Adiós inspirado, despedida íntima, bendición profética al final de la última Eucaristía que ofrecimos todos juntos en agradecimiento sentido al grupo entero, a Tony y a Dios.
Era la última noche del último día, 13 de abril de 1987, lunes de Semana Santa. La Eucaristía estaba a punto de terminar en aquel mismo salón y con aquellas 'mismas sillas que habían sido testigos de tantos bellos e intensos momentos en aquellos benditos quince días. Estábamos saboreando con cariño y sin prisas el profundo silencio marcado por la patena y el cáliz al pasar de mano en mano con el Cuerpo y la Sangre de Cristo, que nos unía sacramentalmente en aquel momento en el abrazo de su presencia y de su amor. En medio de aquel silencio sagrado, Tony habló, y éstas fueron sus palabras:
"No cambiéis. El deseo de cambiar es enemigo del amor.

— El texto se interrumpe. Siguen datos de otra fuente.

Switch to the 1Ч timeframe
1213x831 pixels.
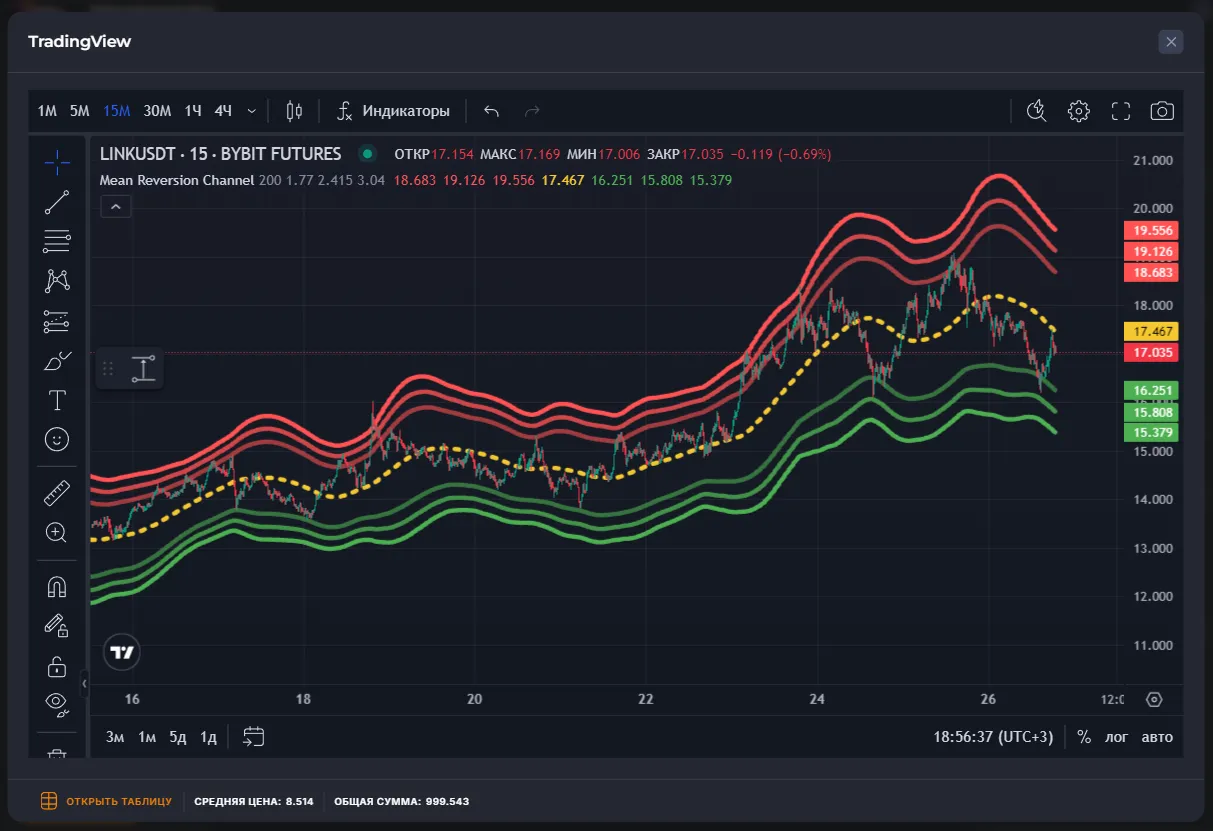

No os cambiéis a vosotros mismos: amaos a vosotros mismos tal como sois.
No hagáis cambiar a los demás: amad a todos tal como son.
No intentéis cambiar el mundo: el mundo está en manos de Dios, y él lo sabe. Y si lo hacéis así... todo cambiará maravillosamente a su tiempo y a su manera."
Hizo una pequeña pausa, y añadió las últimas palabras:
"DEJAOS LLEVAR POR LA CORRIENTE DE LA VIDA... LIGEROS DE EQUIPAJE." Así se fue él.